Half Moon Lake
Page 7
CHAPTER TEN
Barber Smith draped hot towelling around John Henry’s cheeks and jowls, then whisked his badger-hair shaving brush across the block of grey soap wedged into his mug. He looked up to admire not the artful arrangement of his towel nor his immaculate establishment, but the reflection of his own Grecian nose and slicked black hair. He whistled as he unveiled John Henry’s warmed face. Meanwhile, Smith’s son – neat, witty, inexplicably unmarried – touched the tip of his tongue to his upper lip in concentration as he bent forward to trim the hair around Tom McCabe’s ear.
It had been a surprise to John Henry and Tom that they’d arrived at the barbershop at the same time, and uncomfortable for them both. It was one thing to share a table in a bar or sit together in a train carriage, but neither of them had anticipated close proximity during their grooming. To ease into the situation they chatted, and found they shared a boyhood love of fishing and a fondness for baseball. When soap lather and sharp blades permitted, John Henry and Tom spoke about the upcoming season (the White Sox sure to beat Cleveland in May) and current affairs: the curious death of a Texan rancher in Mexico; the launch in Belfast of a sister ship to the Titanic; the destruction by a suffragette of a valuable painting in London – with a meat cleaver.
Finally, Tom asked after the health of Mrs Davenport. ‘If that’s not too bold? I heard the doctor had been visiting again.’
For a moment the only sounds came from the barbers snipping and sliding their feet on the black-and-white-tiled floor. Tom couldn’t move his head with Barber Smith Junior’s fingers rested atop it like a spider so he couldn’t see if he’d offended John Henry. He forced a cough, and as he was about to excuse his comment, John Henry spoke.

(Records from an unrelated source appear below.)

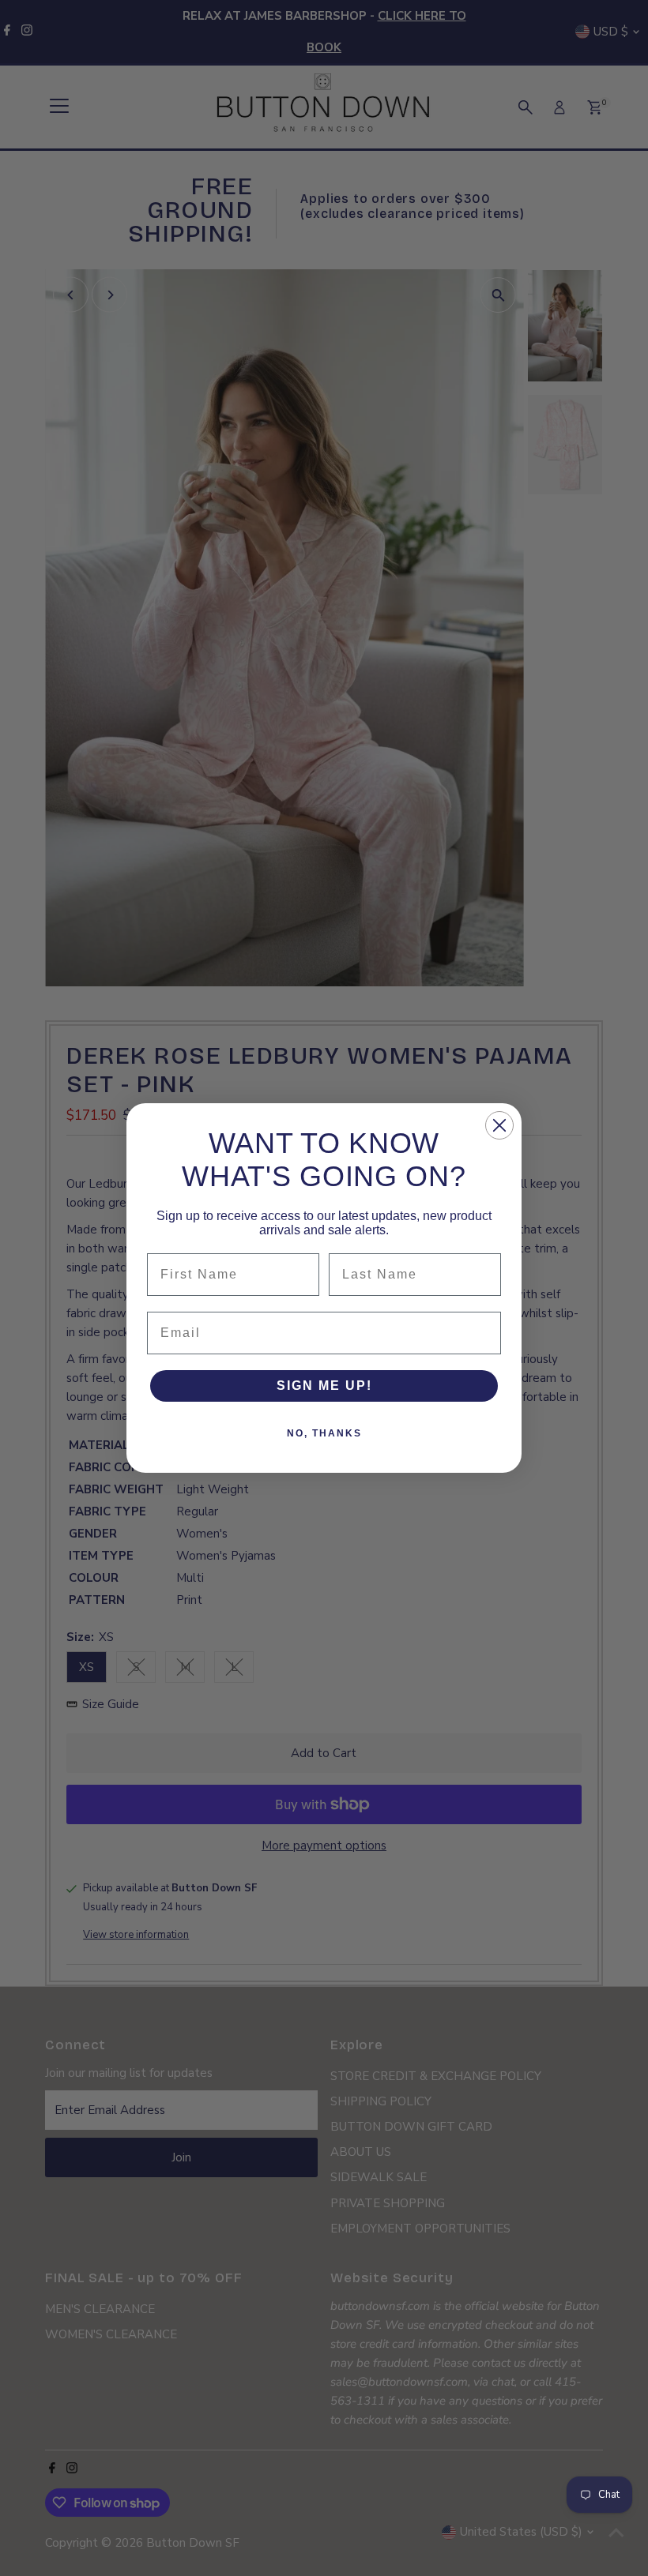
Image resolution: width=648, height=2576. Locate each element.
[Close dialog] (499, 1125)
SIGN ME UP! (324, 1385)
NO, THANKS (324, 1433)
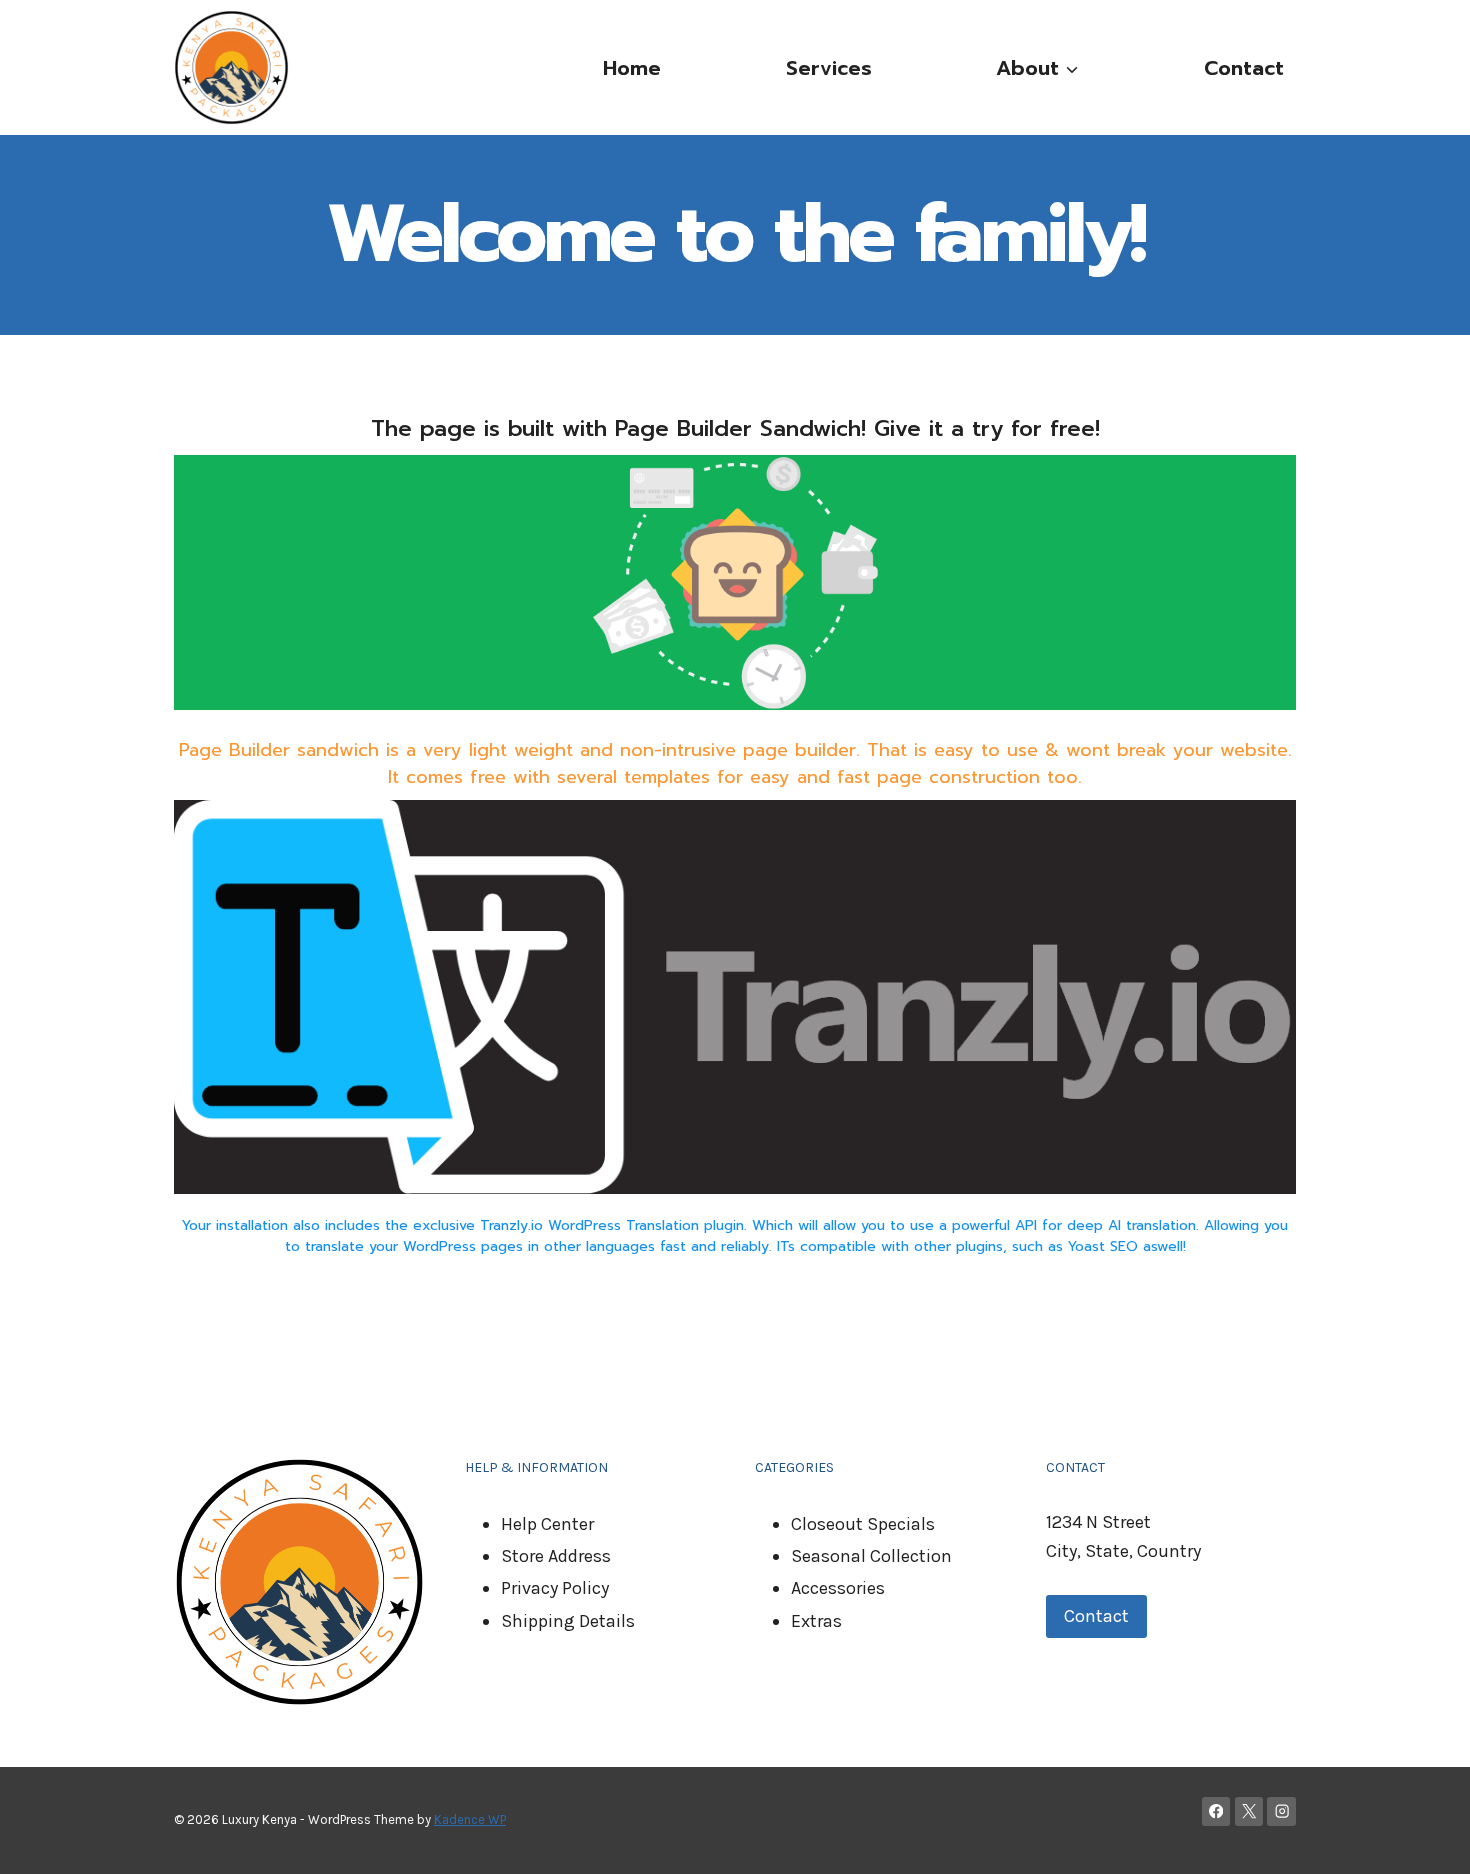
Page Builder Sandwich (738, 428)
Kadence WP (470, 1819)
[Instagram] (1281, 1811)
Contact (1244, 68)
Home (632, 68)
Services (829, 68)
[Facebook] (1216, 1811)
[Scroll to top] (1424, 1838)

‘The trouble is the hours. She has the same hours she had before, but without any interest in filling them. She hasn’t the patience to be with the boys for long, won’t embroider, draw or play the piano, won’t write letters. She doesn’t call on others, and it seems they no longer wish to visit her. I worry about how much time she has to ruminate.’
Tom thought for a minute. ‘I have a trove of books she might find distracting.’
‘As do I,’ said John Henry. ‘But she can’t focus her mind enough to read even simple books. She enjoys being read to, but I can’t be there to do that every day.’ He lifted his chin up for Barber Smith Senior, who, relieved at the broken silence, whistled a short tune.
‘Perhaps you’d permit me to read to Mrs Davenport? I often have unfilled hours at the end of my working day. I’d be glad to be of help to you.’
It was an unusual proposal, bordering on improper, but John Henry thought it could benefit him and cheer his wife. ‘She’d enjoy that. I warn you, though: she’s incapable of concentrating on anything you might consider worth reading.’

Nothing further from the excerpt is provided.